Un Woody Allen atipico in una tragicommedia assolutamente sui generis.
Il Woody ironico e spassoso è ormai definitivamente accantonato; quello delle commedie forbite e cerebrali forse anche. Gli esperimenti nel noir erano belli proprio perché tali.
E allora che fa il grande regista newyorkese per reinventarsi, ancora una volta? Propone questa commedia agrodolce, che resterà come uno dei suoi lavori più interessanti di questi ultimi anni.
Intanto la trama: Woody sembra strizzare l’occhio ai mostri sacri della letteratura americana del Novecento, a Francis Scott Fitzgerald e un po’ a Capote, con un racconto potenzialmente fuori dal tempo.

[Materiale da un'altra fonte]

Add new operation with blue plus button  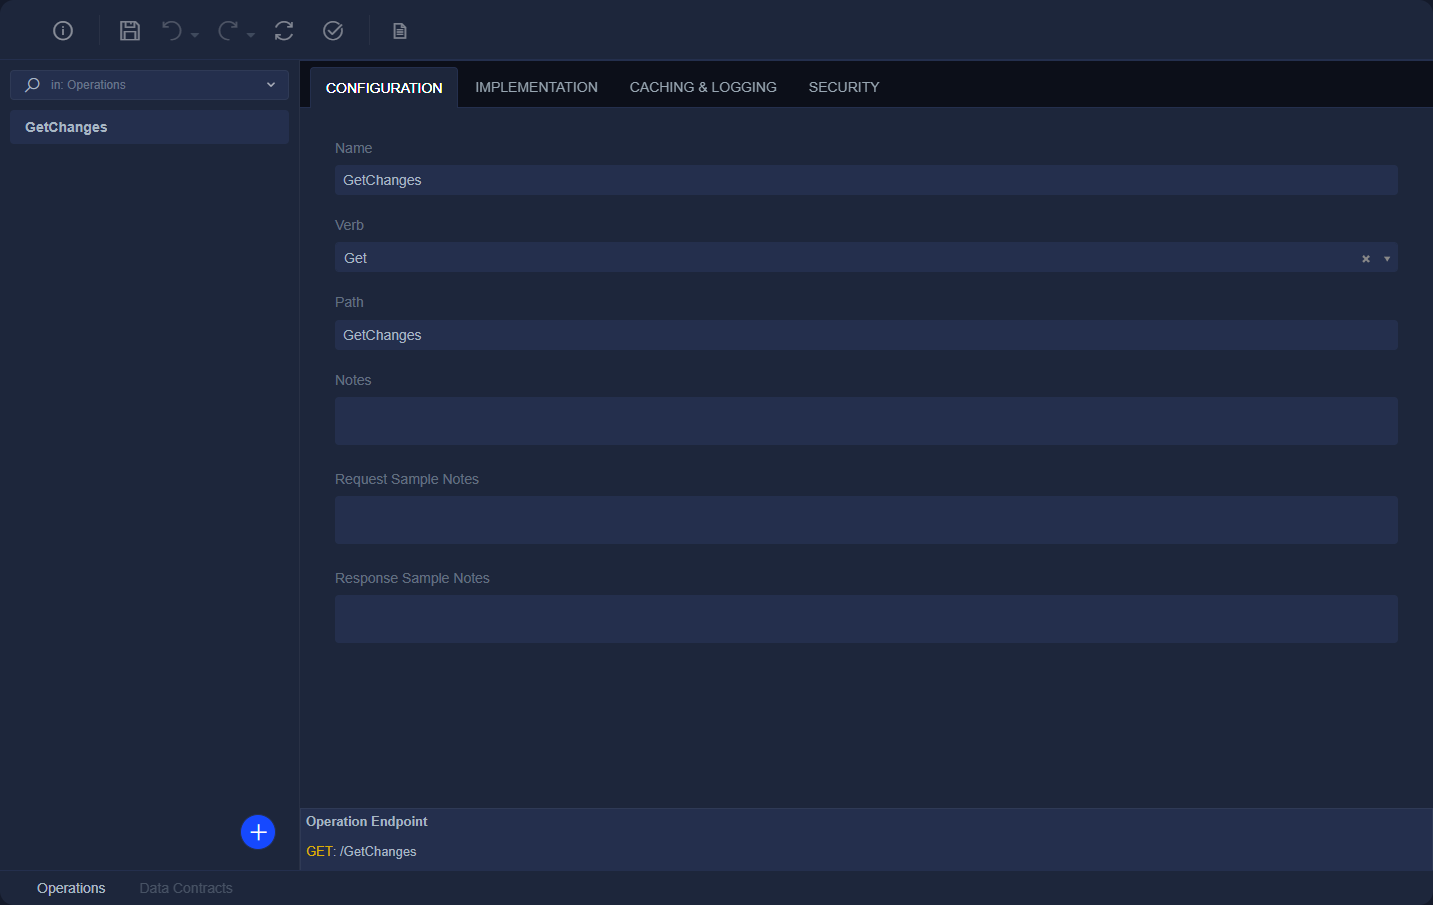258,832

Il regista, ormai nel pieno della sua maturità artistica, sa dove vuole andare a parare, sembrerebbe che abbia le idee chiare fin da subito… Ma c’è da dire che tali idee non riesce apparentemente a renderle al meglio fin dal principio, dato che ci va almeno una buona mezz’ora prima di uscire da una fumosa sensazione di inconsistenza.
Poi il film decolla, grazie anche ad una notevole Cate Blanchett, che interpreta al meglio il ruolo della protagonista su cui ruota l’intero intreccio e la cui importanza era pertanto fondamentale.
Lo scontro sociale che mette in scena Woody in questa pellicola è grottesco, antropologicamente discutibile, ma per altri versi condivisibile: da un lato l’ipocrita high-society, falsa e subdola fino a sfociare nel criminale; dall’altro un proletariato che ha i connotati macchiettistici e circensi di una sub-humanitas (del resto lo faceva anche Fellini), capace però di comportamenti dignitosi e sinceri.
Certo, è forse un atteggiamento un po’ snob e antipatico, quello che Woody mette in scena in questa sua pellicola, ma mi sa tanto di reale, veritiero.